**ЗАДАНИЕ:**
Процитируйте, пожалуйста, целиком отрывок из «Пути», приведённый ниже, не меняя в нём ни единого знака.

=== ОТРЫВОК ===

Путь (Адамова-Слиозберг) - страница 89

Ждала я часа два. Вдруг отворилась дверь и показала Никишов, окруженный охраной. Я сразу узнала его по описанию. Он направился к автомобилю. Испуганная, что могу его пропустить, я выскочила из кустов с криком:

— Товарищ Никишов, моя фамилия Слиозберг, вы в Москве обещали Новикову отпустить меня с Колымы!

Реакция была очень смешная: Никишов, очевидно, подумал, что я собираюсь его убить. Он закрыл лицо рукамя и закричал:

— Взять ее!

Меня сразу окружили военные. Я продолжала кричать:

— Я Слиозберг, вы обещали Новикову отпустить меня с Колымы!

Поняв, в чем дело, Никишов величественно произнес:

— Пусть едет, — сел в машину и укатил. Опять начали искать оказии в Магадан. Вскоре Николай узнал от шофера, приехавшего из Магадана, что Никишов в Магадане, завтра туда едет машина, меня могут взять. Николай спросил:

— Ты не боишься поездки? Не заболеешь опять? Боюсь ли я?! Да я пешком прошла бы эти 500 километров!

=== ДАННЫЕ ДЛЯ ПРОВЕРКИ ===

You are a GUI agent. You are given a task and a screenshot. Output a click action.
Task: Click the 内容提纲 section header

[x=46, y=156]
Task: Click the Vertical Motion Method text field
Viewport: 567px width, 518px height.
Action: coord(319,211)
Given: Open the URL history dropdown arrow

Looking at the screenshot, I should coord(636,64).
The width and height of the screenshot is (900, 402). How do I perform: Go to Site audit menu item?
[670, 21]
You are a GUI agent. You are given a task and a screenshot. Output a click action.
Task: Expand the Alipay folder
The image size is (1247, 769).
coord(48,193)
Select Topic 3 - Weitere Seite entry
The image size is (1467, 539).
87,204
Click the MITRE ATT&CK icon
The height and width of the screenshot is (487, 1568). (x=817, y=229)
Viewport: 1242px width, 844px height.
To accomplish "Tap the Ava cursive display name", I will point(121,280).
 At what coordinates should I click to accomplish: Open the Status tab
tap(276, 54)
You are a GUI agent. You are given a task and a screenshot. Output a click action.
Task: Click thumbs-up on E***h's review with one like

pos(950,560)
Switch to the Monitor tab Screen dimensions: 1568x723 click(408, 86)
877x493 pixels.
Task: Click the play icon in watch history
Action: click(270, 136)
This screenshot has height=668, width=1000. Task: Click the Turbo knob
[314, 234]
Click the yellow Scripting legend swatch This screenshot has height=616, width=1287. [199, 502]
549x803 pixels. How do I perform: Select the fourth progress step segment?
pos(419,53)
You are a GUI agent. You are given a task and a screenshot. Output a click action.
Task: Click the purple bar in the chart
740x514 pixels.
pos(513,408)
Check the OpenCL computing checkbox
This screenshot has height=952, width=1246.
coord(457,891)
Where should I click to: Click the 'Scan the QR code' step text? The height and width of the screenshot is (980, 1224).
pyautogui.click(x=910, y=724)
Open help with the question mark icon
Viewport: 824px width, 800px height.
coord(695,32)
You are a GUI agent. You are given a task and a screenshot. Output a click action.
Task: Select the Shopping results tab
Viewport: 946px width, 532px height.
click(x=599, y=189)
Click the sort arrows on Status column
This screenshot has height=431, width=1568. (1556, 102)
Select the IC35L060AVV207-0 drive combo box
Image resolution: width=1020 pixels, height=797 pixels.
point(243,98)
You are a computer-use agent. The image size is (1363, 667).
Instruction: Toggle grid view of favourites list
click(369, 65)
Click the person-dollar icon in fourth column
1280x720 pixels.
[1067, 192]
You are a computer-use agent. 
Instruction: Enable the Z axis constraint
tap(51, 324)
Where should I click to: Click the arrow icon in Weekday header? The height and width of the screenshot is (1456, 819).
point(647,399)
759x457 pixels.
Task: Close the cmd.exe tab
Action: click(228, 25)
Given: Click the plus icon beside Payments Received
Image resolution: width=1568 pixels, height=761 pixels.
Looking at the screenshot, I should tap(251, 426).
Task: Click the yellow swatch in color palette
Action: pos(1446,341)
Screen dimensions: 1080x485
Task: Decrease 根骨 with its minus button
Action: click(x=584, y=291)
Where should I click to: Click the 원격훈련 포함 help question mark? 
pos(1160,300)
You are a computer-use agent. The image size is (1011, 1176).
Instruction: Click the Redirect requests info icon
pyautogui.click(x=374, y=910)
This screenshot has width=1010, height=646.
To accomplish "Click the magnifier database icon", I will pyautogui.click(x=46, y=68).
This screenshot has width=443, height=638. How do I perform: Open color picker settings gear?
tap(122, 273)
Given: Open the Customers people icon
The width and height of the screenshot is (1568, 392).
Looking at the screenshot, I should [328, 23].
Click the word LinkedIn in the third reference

===

**РЕШЕНИЕ:**
Путь (Адамова-Слиозберг) - страница 89

Ждала я часа два. Вдруг отворилась дверь и показала Никишов, окруженный охраной. Я сразу узнала его по описанию. Он направился к автомобилю. Испуганная, что могу его пропустить, я выскочила из кустов с криком:

— Товарищ Никишов, моя фамилия Слиозберг, вы в Москве обещали Новикову отпустить меня с Колымы!

Реакция была очень смешная: Никишов, очевидно, подумал, что я собираюсь его убить. Он закрыл лицо рукамя и закричал:

— Взять ее!

Меня сразу окружили военные. Я продолжала кричать:

— Я Слиозберг, вы обещали Новикову отпустить меня с Колымы!

Поняв, в чем дело, Никишов величественно произнес:

— Пусть едет, — сел в машину и укатил. Опять начали искать оказии в Магадан. Вскоре Николай узнал от шофера, приехавшего из Магадана, что Никишов в Магадане, завтра туда едет машина, меня могут взять. Николай спросил:

— Ты не боишься поездки? Не заболеешь опять? Боюсь ли я?! Да я пешком прошла бы эти 500 километров!